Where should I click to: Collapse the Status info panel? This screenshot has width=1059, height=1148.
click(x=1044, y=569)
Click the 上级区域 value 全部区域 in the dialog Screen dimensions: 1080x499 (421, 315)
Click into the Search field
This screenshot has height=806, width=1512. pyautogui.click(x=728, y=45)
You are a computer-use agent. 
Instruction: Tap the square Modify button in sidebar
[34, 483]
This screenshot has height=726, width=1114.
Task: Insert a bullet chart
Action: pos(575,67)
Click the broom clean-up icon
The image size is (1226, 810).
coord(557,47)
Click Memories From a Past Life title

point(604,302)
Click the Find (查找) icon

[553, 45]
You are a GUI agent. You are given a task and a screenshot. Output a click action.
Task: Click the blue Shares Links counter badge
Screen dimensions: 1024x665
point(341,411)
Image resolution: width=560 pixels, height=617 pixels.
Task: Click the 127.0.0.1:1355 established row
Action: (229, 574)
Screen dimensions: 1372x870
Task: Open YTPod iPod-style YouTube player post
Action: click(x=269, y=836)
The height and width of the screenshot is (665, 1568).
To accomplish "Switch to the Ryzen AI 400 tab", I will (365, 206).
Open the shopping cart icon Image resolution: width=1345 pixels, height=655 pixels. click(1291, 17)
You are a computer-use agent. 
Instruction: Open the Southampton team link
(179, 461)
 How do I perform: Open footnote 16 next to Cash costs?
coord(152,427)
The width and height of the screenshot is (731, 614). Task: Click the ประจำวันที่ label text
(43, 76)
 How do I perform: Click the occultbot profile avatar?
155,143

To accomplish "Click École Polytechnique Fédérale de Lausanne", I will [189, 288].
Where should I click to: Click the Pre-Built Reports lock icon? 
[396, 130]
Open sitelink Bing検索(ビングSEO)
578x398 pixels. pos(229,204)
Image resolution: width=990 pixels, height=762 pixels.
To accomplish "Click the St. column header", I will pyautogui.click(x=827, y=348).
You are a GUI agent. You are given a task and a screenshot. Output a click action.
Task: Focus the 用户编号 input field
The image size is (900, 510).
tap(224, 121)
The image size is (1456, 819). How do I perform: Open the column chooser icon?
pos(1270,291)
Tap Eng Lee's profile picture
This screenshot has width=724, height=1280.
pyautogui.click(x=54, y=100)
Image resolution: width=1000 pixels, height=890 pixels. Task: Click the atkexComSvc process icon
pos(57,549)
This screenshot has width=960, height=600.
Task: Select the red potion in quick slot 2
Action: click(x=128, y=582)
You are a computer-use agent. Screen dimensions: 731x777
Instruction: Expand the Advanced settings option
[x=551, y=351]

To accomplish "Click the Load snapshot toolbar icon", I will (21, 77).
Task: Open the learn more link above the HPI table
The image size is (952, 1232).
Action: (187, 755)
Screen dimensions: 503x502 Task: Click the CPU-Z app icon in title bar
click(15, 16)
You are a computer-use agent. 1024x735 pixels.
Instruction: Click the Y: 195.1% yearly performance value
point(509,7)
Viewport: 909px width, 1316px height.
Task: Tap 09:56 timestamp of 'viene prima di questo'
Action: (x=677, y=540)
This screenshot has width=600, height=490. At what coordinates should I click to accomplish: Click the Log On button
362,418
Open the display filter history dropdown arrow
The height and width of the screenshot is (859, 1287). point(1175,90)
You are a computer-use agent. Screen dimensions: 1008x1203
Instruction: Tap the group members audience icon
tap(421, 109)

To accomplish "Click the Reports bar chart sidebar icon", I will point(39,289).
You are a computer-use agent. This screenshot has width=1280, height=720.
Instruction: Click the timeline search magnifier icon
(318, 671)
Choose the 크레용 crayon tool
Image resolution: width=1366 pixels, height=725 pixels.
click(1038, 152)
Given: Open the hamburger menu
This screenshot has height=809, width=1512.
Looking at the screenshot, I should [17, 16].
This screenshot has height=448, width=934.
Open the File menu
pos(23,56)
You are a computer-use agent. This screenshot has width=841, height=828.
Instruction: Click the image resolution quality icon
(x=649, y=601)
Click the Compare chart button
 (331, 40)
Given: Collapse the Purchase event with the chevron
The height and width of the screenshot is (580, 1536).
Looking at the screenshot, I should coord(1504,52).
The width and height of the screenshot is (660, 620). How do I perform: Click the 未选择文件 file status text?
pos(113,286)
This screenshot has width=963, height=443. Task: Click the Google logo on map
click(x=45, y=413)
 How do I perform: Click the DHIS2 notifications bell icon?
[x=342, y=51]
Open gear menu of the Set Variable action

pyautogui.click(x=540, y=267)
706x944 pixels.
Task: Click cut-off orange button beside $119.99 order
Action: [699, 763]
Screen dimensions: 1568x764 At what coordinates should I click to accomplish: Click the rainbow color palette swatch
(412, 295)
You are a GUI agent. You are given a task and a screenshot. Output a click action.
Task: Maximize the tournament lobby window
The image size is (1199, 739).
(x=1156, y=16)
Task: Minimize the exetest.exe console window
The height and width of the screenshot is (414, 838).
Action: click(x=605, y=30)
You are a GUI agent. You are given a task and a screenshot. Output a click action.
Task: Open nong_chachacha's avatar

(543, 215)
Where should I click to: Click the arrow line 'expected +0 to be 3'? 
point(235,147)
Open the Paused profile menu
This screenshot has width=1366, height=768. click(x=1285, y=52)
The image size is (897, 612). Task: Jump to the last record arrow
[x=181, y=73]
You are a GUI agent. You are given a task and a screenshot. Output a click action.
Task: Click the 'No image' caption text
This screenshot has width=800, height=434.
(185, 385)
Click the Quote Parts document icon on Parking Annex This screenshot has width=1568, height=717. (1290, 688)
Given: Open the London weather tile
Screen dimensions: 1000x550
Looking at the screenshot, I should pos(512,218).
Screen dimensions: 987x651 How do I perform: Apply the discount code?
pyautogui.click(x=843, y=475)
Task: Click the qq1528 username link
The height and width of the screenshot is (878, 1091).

————————

Please give back the entries above, unchanged and complete.

Where should I click to: Collapse the Status info panel? This screenshot has width=1059, height=1148.
click(x=1044, y=569)
Click the 上级区域 value 全部区域 in the dialog Screen dimensions: 1080x499 (421, 315)
Click into the Search field
This screenshot has height=806, width=1512. pyautogui.click(x=728, y=45)
You are a computer-use agent. 
Instruction: Tap the square Modify button in sidebar
[34, 483]
This screenshot has height=726, width=1114.
Task: Insert a bullet chart
Action: pos(575,67)
Click the broom clean-up icon
The image size is (1226, 810).
coord(557,47)
Click Memories From a Past Life title

point(604,302)
Click the Find (查找) icon

[553, 45]
You are a GUI agent. You are given a task and a screenshot. Output a click action.
Task: Click the blue Shares Links counter badge
Screen dimensions: 1024x665
point(341,411)
Image resolution: width=560 pixels, height=617 pixels.
Task: Click the 127.0.0.1:1355 established row
Action: (229, 574)
Screen dimensions: 1372x870
Task: Open YTPod iPod-style YouTube player post
Action: click(x=269, y=836)
The height and width of the screenshot is (665, 1568).
To accomplish "Switch to the Ryzen AI 400 tab", I will (365, 206).
Open the shopping cart icon Image resolution: width=1345 pixels, height=655 pixels. click(1291, 17)
You are a computer-use agent. 
Instruction: Open the Southampton team link
(179, 461)
 How do I perform: Open footnote 16 next to Cash costs?
coord(152,427)
The width and height of the screenshot is (731, 614). Task: Click the ประจำวันที่ label text
(43, 76)
 How do I perform: Click the occultbot profile avatar?
155,143

To accomplish "Click École Polytechnique Fédérale de Lausanne", I will [189, 288].
Where should I click to: Click the Pre-Built Reports lock icon? 
[396, 130]
Open sitelink Bing検索(ビングSEO)
578x398 pixels. pos(229,204)
Image resolution: width=990 pixels, height=762 pixels.
To accomplish "Click the St. column header", I will pyautogui.click(x=827, y=348).
You are a GUI agent. You are given a task and a screenshot. Output a click action.
Task: Focus the 用户编号 input field
The image size is (900, 510).
tap(224, 121)
The image size is (1456, 819). How do I perform: Open the column chooser icon?
pos(1270,291)
Tap Eng Lee's profile picture
This screenshot has width=724, height=1280.
pyautogui.click(x=54, y=100)
Image resolution: width=1000 pixels, height=890 pixels. Task: Click the atkexComSvc process icon
pos(57,549)
This screenshot has width=960, height=600.
Task: Select the red potion in quick slot 2
Action: click(x=128, y=582)
You are a computer-use agent. Screen dimensions: 731x777
Instruction: Expand the Advanced settings option
[x=551, y=351]

To accomplish "Click the Load snapshot toolbar icon", I will (21, 77).
Task: Open the learn more link above the HPI table
The image size is (952, 1232).
Action: (187, 755)
Screen dimensions: 503x502 Task: Click the CPU-Z app icon in title bar
click(15, 16)
You are a computer-use agent. 1024x735 pixels.
Instruction: Click the Y: 195.1% yearly performance value
point(509,7)
Viewport: 909px width, 1316px height.
Task: Tap 09:56 timestamp of 'viene prima di questo'
Action: (x=677, y=540)
This screenshot has width=600, height=490. At what coordinates should I click to accomplish: Click the Log On button
362,418
Open the display filter history dropdown arrow
The height and width of the screenshot is (859, 1287). point(1175,90)
You are a computer-use agent. Screen dimensions: 1008x1203
Instruction: Tap the group members audience icon
tap(421, 109)

To accomplish "Click the Reports bar chart sidebar icon", I will point(39,289).
You are a computer-use agent. This screenshot has width=1280, height=720.
Instruction: Click the timeline search magnifier icon
(318, 671)
Choose the 크레용 crayon tool
Image resolution: width=1366 pixels, height=725 pixels.
click(1038, 152)
Given: Open the hamburger menu
This screenshot has height=809, width=1512.
Looking at the screenshot, I should [17, 16].
This screenshot has height=448, width=934.
Open the File menu
pos(23,56)
You are a computer-use agent. This screenshot has width=841, height=828.
Instruction: Click the image resolution quality icon
(x=649, y=601)
Click the Compare chart button
 (331, 40)
Given: Collapse the Purchase event with the chevron
The height and width of the screenshot is (580, 1536).
Looking at the screenshot, I should coord(1504,52).
The width and height of the screenshot is (660, 620). How do I perform: Click the 未选择文件 file status text?
pos(113,286)
This screenshot has width=963, height=443. Task: Click the Google logo on map
click(x=45, y=413)
 How do I perform: Click the DHIS2 notifications bell icon?
[x=342, y=51]
Open gear menu of the Set Variable action

pyautogui.click(x=540, y=267)
706x944 pixels.
Task: Click cut-off orange button beside $119.99 order
Action: [699, 763]
Screen dimensions: 1568x764 At what coordinates should I click to accomplish: Click the rainbow color palette swatch
(412, 295)
You are a GUI agent. You are given a task and a screenshot. Output a click action.
Task: Maximize the tournament lobby window
The image size is (1199, 739).
(x=1156, y=16)
Task: Minimize the exetest.exe console window
The height and width of the screenshot is (414, 838).
Action: click(x=605, y=30)
You are a GUI agent. You are given a task and a screenshot. Output a click action.
Task: Open nong_chachacha's avatar

(543, 215)
Where should I click to: Click the arrow line 'expected +0 to be 3'? 
point(235,147)
Open the Paused profile menu
This screenshot has width=1366, height=768. click(x=1285, y=52)
The image size is (897, 612). Task: Jump to the last record arrow
[x=181, y=73]
You are a GUI agent. You are given a task and a screenshot. Output a click action.
Task: Click the 'No image' caption text
This screenshot has width=800, height=434.
(185, 385)
Click the Quote Parts document icon on Parking Annex This screenshot has width=1568, height=717. (1290, 688)
Given: Open the London weather tile
Screen dimensions: 1000x550
Looking at the screenshot, I should pos(512,218).
Screen dimensions: 987x651 How do I perform: Apply the discount code?
pyautogui.click(x=843, y=475)
Task: Click the qq1528 username link
The height and width of the screenshot is (878, 1091).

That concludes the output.